La révolution mondiale
Comme Lénine, Trotski pensait que le déclenchement de la révolution en Russie (le «maillon le plus faible de la chaîne impérialiste», selon Lénine) serait le point de départ de la révolution mondiale. Des troubles révolutionnaires éclatèrent effectivement en Italie, des tentatives de révolution eurent lieu en Allemagne et en Hongrie, mais ce fut l'échec. Malgré cela, Trotski est resté fidèle à sa conception internationaliste: selon lui, seule l'exportation de la révolution peut sauver le premier pays socialiste de l'encerclement et le préserver de toute dégénérescence bureaucratique et militariste. « La révolution socialiste ne peut être achevée dans les limites nationales. [...] Ainsi la révolution socialiste devient permanente au sens nouveau et le plus large du terme: elle ne s'achève que dans le triomphe définitif de la nouvelle société sur toute notre planète. » Face à Staline qui prônait l'édification du socialisme dans un seul pays, le conflit était inévitable.
La « révolution trahie »
Expulsé d'Union soviétique en 1929, Trotski est amené à analyser l'évolution du régime soviétique depuis la mort de Lénine. Il définit ainsi ce qui va constituer l'essentiel de son action: critique implacable du stalinisme et défense intransigeante des conquêtes d'Octobre. Il accuse Staline de trahir la révolution d'Octobre en établissant sa dictature sur le parti communiste, en renonçant à propager la révolution et en n'appliquant pas les idées de Lénine dans le domaine économique. La prise du pouvoir par Staline est pour Trotski une contre-révolution, l'équivalent de Thermidor pour la Révolution française.

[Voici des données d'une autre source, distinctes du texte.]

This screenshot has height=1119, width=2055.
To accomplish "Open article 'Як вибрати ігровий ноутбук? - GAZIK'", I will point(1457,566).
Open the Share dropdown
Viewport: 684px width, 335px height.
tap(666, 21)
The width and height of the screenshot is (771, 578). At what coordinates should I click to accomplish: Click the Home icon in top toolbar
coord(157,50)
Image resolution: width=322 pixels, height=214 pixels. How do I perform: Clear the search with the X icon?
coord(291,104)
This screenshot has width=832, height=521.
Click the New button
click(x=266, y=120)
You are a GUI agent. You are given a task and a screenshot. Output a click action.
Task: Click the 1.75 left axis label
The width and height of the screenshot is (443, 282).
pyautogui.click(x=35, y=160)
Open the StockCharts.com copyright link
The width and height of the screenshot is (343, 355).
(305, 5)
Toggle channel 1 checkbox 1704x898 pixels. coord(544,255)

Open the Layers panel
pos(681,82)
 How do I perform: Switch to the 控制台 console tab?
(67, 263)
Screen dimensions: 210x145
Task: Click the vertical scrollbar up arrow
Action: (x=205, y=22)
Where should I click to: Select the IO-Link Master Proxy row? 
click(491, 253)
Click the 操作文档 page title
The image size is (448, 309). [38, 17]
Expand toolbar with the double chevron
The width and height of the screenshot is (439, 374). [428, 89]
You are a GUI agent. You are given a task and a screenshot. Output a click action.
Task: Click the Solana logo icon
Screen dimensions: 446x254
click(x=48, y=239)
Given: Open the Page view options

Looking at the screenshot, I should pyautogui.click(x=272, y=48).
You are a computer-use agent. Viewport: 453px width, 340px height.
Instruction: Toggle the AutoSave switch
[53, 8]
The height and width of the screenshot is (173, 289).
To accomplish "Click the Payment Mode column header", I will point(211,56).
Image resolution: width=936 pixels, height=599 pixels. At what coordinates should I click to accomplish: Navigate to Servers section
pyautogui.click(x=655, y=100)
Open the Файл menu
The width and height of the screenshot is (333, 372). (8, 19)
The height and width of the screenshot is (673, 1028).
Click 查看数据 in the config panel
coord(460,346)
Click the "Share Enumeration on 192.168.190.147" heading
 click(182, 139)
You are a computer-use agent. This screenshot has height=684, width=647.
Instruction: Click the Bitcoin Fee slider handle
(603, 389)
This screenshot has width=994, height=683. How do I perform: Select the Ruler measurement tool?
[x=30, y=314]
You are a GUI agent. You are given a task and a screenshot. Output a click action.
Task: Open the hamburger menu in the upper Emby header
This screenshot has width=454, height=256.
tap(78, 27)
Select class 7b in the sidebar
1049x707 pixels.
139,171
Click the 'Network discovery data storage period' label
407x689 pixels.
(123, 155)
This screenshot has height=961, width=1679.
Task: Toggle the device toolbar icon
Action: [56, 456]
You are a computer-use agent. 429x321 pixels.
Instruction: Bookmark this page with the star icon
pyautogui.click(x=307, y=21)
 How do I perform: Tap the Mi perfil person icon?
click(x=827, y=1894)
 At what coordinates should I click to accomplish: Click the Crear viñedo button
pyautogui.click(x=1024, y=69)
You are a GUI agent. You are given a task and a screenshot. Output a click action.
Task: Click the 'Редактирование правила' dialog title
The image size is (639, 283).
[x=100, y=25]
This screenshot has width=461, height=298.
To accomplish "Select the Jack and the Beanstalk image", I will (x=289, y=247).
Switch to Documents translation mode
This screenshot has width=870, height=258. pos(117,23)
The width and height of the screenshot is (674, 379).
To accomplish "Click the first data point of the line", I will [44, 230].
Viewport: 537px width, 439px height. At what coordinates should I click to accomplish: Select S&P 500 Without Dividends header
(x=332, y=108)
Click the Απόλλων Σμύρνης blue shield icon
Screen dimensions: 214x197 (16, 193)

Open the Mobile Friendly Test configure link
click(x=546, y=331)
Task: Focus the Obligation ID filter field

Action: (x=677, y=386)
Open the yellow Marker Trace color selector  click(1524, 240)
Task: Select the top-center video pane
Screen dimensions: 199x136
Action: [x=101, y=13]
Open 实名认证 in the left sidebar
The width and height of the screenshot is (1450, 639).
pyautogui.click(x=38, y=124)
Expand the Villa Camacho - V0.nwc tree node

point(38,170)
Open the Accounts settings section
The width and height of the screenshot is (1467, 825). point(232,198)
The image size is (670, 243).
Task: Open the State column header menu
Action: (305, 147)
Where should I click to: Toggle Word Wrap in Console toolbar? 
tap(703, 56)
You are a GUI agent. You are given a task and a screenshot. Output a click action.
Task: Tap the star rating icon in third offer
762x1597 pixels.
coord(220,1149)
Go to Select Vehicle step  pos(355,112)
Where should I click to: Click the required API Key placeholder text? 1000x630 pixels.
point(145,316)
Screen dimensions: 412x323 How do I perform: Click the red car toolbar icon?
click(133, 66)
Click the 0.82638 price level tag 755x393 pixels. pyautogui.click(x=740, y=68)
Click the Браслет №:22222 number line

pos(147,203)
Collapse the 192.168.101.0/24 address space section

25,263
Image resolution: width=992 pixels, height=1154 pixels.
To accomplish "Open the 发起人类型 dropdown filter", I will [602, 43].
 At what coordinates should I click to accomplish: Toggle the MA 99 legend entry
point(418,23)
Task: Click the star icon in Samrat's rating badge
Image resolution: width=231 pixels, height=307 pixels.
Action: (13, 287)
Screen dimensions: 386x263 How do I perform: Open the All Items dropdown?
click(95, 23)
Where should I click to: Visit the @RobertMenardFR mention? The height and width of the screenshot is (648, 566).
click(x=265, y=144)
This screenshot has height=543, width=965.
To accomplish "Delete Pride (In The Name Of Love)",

Les causes de cette trahison ne tiennent cependant pas toutes à la personnalité de Staline. Trotski démontre qu'avec lui s'est installée en Union soviétique une puissante bureaucratie qui gouverne le pays selon ses intérêts et n'hésite pas à éliminer physiquement ses adversaires sous prétexte de défendre l'orthodoxie marxiste-léniniste.
La IVe Internationale
Afin de rassembler ses partisans et les adversaires de Staline, Trotski fonde, en 1938, la IVe Internationale et le parti mondial de la révolution socialiste. Il fait adopter le «programme de transition», composé du programme maximal (les exigences socialistes) et du programme minimal (les réformes démocratiques immédiates). Au début de la guerre, dont il démontre le caractère mondial et impérialiste, il affirme la nécessité de défendre malgré tout l'Union soviétique: atteinte de «dégénérescence bureaucratique», elle n'en reste pas moins un «État ouvrier» menacé par la barbarie fasciste. La IVe Internationale rassemble des partisans épars de Trotski: en France, dès 1929, des hommes avaient défendu l'opposition de gauche à Staline; pratiquant l'«entrisme» à la SFIO avant d'en être exclus, divers groupes, animés par Naville, Craipeau, Frank, fusionnent en 1936 pour former le parti ouvrier internationaliste (POI); cette organisation subit l'échec du Front populaire (elle avait pris une part active dans le mouvement des occupations d'usines) et connaît le reflux. Trotski prône alors, pour le POI, section française de la IVe Internationale, l'entrée au parti socialiste ouvrier et paysan (PSOP) de Marceau Pivert.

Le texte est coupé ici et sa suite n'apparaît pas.